There are 5 healthy herbs I would like to recommend, four being perennials and one an annual, they include:

  • Marjoram
  • Sage
  • Rosemary
  • Lemon Thyme
  • Basil

Which means problem solved, you know where to begin using this simple list.

It’s easy enough to start looking for perennial plants now because light winter gardeners like me, can transplant the first four suggestions outside when temperatures remain higher than 40 degrees.

For everyone else begin by seed and transplant in the spring.   I love Botanical Interest seeds, they germinate fast and offer a great selection.


It’s my hope that by the end you’ll be encouraged to grow at least three of these options in your garden this year.


Perennial Herb Marjoram

Marjoram is a perennial herb; this means it continues to grow year-round.

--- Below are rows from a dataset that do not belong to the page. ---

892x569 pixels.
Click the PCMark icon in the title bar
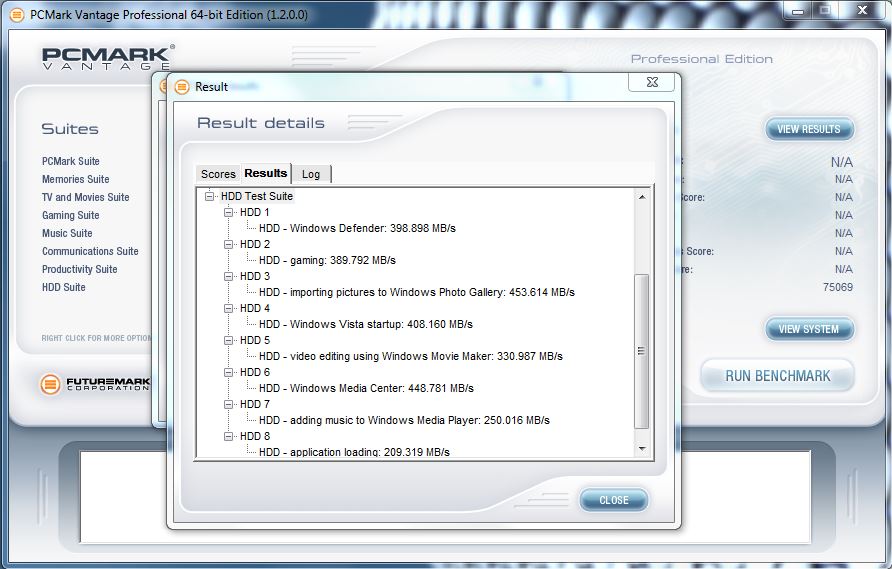coord(16,14)
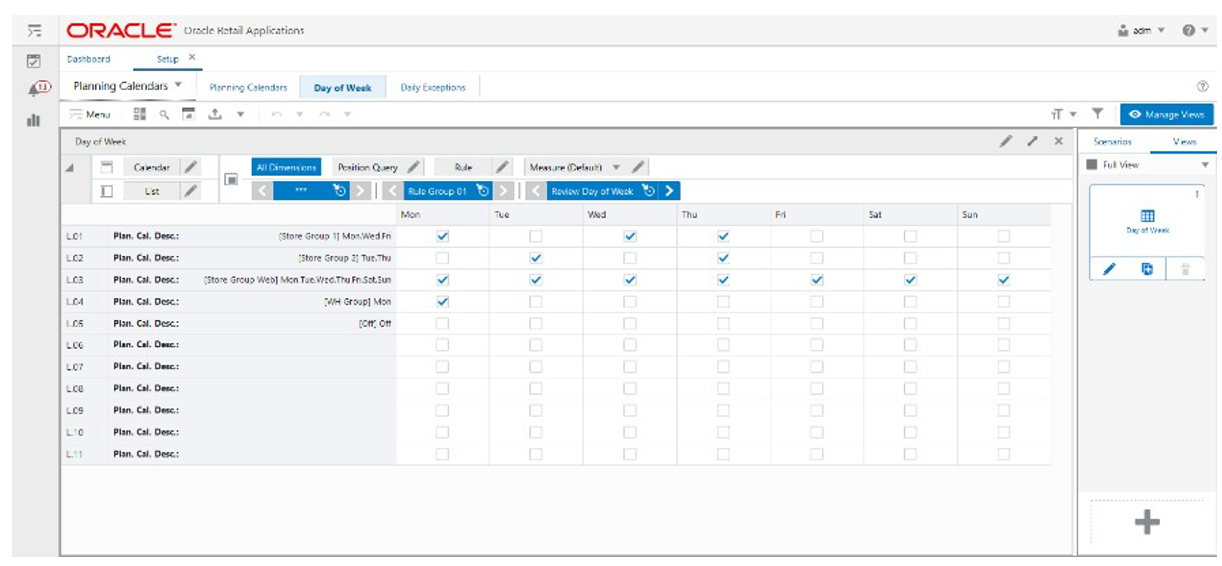Click the filter funnel icon in toolbar
This screenshot has width=1222, height=566.
click(1097, 114)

For gardeners further north it acts like an annual, needing to be replanted each year or brought inside over the winter as it cannot handle harsh temperatures.

Let me just say, this plant would be amazing indoors.


It tends to appear similar to Oregano but I’m here to tell you it tastes so much better as the flavor is mild, sweet and delicate in comparison. I enjoy it with breakfast eggs, seafood, and salads.


Quick Planting Tips

It prefers full sun with a light well-drained soil mix and I plant where it has protection, as it can get cold here for weeks at a time.

By offering it a backwall this has helped keep it green, allowing me to harvest year-round.

Perennial Herb Sage

I can’t imagine my garden without sage and with so many varieties to choose from you could spend days learning about each one.

I love the color of sage because it breaks up all the darker shades of green in my startle garden.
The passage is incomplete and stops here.